** Aim of the exercise **
Each record is to be written out exactly as it appears.

*** Opening of Data for analysis ***

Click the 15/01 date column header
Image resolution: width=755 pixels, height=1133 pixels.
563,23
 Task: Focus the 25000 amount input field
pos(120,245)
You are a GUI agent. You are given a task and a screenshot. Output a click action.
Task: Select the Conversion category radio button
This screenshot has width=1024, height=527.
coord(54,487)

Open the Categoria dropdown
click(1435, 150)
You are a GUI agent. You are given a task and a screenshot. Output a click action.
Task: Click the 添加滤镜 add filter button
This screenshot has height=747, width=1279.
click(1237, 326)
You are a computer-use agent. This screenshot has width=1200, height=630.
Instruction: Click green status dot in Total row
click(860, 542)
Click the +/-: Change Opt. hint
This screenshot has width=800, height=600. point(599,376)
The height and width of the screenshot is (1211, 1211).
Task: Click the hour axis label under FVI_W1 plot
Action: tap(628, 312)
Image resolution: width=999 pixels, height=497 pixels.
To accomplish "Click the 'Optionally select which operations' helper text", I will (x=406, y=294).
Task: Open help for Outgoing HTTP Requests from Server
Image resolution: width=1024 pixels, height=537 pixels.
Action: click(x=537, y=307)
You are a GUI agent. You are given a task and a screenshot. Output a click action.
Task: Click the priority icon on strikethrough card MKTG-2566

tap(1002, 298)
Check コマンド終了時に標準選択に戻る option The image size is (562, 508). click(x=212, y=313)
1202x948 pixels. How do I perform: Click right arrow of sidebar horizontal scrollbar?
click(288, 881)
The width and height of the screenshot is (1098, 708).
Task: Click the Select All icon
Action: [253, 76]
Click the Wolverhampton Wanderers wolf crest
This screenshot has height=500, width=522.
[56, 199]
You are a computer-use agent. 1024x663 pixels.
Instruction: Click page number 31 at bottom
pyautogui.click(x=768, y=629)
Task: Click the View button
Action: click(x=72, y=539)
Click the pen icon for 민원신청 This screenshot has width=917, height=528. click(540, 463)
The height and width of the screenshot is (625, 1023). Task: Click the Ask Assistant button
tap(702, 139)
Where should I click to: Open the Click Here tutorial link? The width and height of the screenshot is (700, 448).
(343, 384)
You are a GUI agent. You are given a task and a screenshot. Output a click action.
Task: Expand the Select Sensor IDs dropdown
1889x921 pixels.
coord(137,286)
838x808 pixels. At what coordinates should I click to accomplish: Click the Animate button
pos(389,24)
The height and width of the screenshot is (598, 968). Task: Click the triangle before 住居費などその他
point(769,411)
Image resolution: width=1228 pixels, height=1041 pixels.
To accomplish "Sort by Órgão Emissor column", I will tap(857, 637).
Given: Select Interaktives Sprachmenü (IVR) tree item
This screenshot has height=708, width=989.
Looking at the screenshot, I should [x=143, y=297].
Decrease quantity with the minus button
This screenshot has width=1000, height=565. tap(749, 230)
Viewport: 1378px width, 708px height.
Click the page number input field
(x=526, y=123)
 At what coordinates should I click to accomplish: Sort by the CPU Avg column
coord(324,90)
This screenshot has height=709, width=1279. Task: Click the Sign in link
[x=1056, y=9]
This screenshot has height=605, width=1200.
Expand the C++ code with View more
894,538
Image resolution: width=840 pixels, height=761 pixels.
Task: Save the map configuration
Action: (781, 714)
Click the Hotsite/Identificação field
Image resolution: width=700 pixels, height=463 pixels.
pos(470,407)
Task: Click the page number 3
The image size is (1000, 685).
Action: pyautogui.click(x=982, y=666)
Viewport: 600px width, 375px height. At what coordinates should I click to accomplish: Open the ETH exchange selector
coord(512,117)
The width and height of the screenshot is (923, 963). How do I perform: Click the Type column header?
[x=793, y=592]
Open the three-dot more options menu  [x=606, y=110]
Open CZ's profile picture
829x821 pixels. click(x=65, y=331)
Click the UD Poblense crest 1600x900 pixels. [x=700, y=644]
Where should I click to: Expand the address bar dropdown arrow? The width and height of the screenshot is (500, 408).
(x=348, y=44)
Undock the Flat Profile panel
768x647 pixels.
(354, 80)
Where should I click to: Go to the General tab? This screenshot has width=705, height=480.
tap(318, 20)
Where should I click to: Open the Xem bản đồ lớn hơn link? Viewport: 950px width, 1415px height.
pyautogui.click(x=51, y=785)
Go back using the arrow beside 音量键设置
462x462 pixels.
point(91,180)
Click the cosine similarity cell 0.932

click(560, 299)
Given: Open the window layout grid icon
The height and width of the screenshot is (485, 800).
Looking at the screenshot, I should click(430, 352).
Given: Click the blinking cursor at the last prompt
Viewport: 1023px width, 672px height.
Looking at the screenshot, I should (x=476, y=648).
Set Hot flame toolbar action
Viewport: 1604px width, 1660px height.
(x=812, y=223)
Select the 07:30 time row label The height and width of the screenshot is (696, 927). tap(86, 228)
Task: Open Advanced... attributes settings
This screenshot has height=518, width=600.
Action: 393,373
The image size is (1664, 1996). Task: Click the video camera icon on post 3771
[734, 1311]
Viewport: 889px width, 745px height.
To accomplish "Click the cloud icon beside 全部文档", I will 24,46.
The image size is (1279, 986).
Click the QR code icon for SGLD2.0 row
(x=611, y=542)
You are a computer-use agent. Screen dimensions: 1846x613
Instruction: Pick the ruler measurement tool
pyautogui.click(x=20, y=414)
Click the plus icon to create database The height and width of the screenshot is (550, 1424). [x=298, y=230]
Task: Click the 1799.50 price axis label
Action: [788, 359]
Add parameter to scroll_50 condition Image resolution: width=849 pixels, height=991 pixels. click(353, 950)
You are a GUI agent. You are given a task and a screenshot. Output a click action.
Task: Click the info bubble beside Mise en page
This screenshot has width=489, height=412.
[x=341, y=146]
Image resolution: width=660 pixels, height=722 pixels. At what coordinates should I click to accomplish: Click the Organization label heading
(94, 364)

*** Close of Data for analysis ***

** Written answer **
Click the 15/01 date column header
Image resolution: width=755 pixels, height=1133 pixels.
563,23
 Task: Focus the 25000 amount input field
pos(120,245)
You are a GUI agent. You are given a task and a screenshot. Output a click action.
Task: Select the Conversion category radio button
This screenshot has width=1024, height=527.
coord(54,487)

Open the Categoria dropdown
click(1435, 150)
You are a GUI agent. You are given a task and a screenshot. Output a click action.
Task: Click the 添加滤镜 add filter button
This screenshot has height=747, width=1279.
click(1237, 326)
You are a computer-use agent. This screenshot has width=1200, height=630.
Instruction: Click green status dot in Total row
click(860, 542)
Click the +/-: Change Opt. hint
This screenshot has width=800, height=600. point(599,376)
The height and width of the screenshot is (1211, 1211).
Task: Click the hour axis label under FVI_W1 plot
Action: tap(628, 312)
Image resolution: width=999 pixels, height=497 pixels.
To accomplish "Click the 'Optionally select which operations' helper text", I will (x=406, y=294).
Task: Open help for Outgoing HTTP Requests from Server
Image resolution: width=1024 pixels, height=537 pixels.
Action: click(x=537, y=307)
You are a GUI agent. You are given a task and a screenshot. Output a click action.
Task: Click the priority icon on strikethrough card MKTG-2566

tap(1002, 298)
Check コマンド終了時に標準選択に戻る option The image size is (562, 508). click(x=212, y=313)
1202x948 pixels. How do I perform: Click right arrow of sidebar horizontal scrollbar?
click(288, 881)
The width and height of the screenshot is (1098, 708).
Task: Click the Select All icon
Action: [253, 76]
Click the Wolverhampton Wanderers wolf crest
This screenshot has height=500, width=522.
[56, 199]
You are a computer-use agent. 1024x663 pixels.
Instruction: Click page number 31 at bottom
pyautogui.click(x=768, y=629)
Task: Click the View button
Action: click(x=72, y=539)
Click the pen icon for 민원신청 This screenshot has width=917, height=528. click(540, 463)
The height and width of the screenshot is (625, 1023). Task: Click the Ask Assistant button
tap(702, 139)
Where should I click to: Open the Click Here tutorial link? The width and height of the screenshot is (700, 448).
(343, 384)
You are a GUI agent. You are given a task and a screenshot. Output a click action.
Task: Expand the Select Sensor IDs dropdown
1889x921 pixels.
coord(137,286)
838x808 pixels. At what coordinates should I click to accomplish: Click the Animate button
pos(389,24)
The height and width of the screenshot is (598, 968). Task: Click the triangle before 住居費などその他
point(769,411)
Image resolution: width=1228 pixels, height=1041 pixels.
To accomplish "Sort by Órgão Emissor column", I will tap(857, 637).
Given: Select Interaktives Sprachmenü (IVR) tree item
This screenshot has height=708, width=989.
Looking at the screenshot, I should [x=143, y=297].
Decrease quantity with the minus button
This screenshot has width=1000, height=565. tap(749, 230)
Viewport: 1378px width, 708px height.
Click the page number input field
(x=526, y=123)
 At what coordinates should I click to accomplish: Sort by the CPU Avg column
coord(324,90)
This screenshot has height=709, width=1279. Task: Click the Sign in link
[x=1056, y=9]
This screenshot has height=605, width=1200.
Expand the C++ code with View more
894,538
Image resolution: width=840 pixels, height=761 pixels.
Task: Save the map configuration
Action: (781, 714)
Click the Hotsite/Identificação field
Image resolution: width=700 pixels, height=463 pixels.
pos(470,407)
Task: Click the page number 3
The image size is (1000, 685).
Action: pyautogui.click(x=982, y=666)
Viewport: 600px width, 375px height. At what coordinates should I click to accomplish: Open the ETH exchange selector
coord(512,117)
The width and height of the screenshot is (923, 963). How do I perform: Click the Type column header?
[x=793, y=592]
Open the three-dot more options menu  [x=606, y=110]
Open CZ's profile picture
829x821 pixels. click(x=65, y=331)
Click the UD Poblense crest 1600x900 pixels. [x=700, y=644]
Where should I click to: Expand the address bar dropdown arrow? The width and height of the screenshot is (500, 408).
(x=348, y=44)
Undock the Flat Profile panel
768x647 pixels.
(354, 80)
Where should I click to: Go to the General tab? This screenshot has width=705, height=480.
tap(318, 20)
Where should I click to: Open the Xem bản đồ lớn hơn link? Viewport: 950px width, 1415px height.
pyautogui.click(x=51, y=785)
Go back using the arrow beside 音量键设置
462x462 pixels.
point(91,180)
Click the cosine similarity cell 0.932

click(560, 299)
Given: Open the window layout grid icon
The height and width of the screenshot is (485, 800).
Looking at the screenshot, I should click(430, 352).
Given: Click the blinking cursor at the last prompt
Viewport: 1023px width, 672px height.
Looking at the screenshot, I should (x=476, y=648).
Set Hot flame toolbar action
Viewport: 1604px width, 1660px height.
(x=812, y=223)
Select the 07:30 time row label The height and width of the screenshot is (696, 927). tap(86, 228)
Task: Open Advanced... attributes settings
This screenshot has height=518, width=600.
Action: 393,373
The image size is (1664, 1996). Task: Click the video camera icon on post 3771
[734, 1311]
Viewport: 889px width, 745px height.
To accomplish "Click the cloud icon beside 全部文档", I will 24,46.
The image size is (1279, 986).
Click the QR code icon for SGLD2.0 row
(x=611, y=542)
You are a computer-use agent. Screen dimensions: 1846x613
Instruction: Pick the ruler measurement tool
pyautogui.click(x=20, y=414)
Click the plus icon to create database The height and width of the screenshot is (550, 1424). [x=298, y=230]
Task: Click the 1799.50 price axis label
Action: [788, 359]
Add parameter to scroll_50 condition Image resolution: width=849 pixels, height=991 pixels. click(353, 950)
You are a GUI agent. You are given a task and a screenshot. Output a click action.
Task: Click the info bubble beside Mise en page
This screenshot has width=489, height=412.
[x=341, y=146]
Image resolution: width=660 pixels, height=722 pixels. At what coordinates should I click to accomplish: Click the Organization label heading
(94, 364)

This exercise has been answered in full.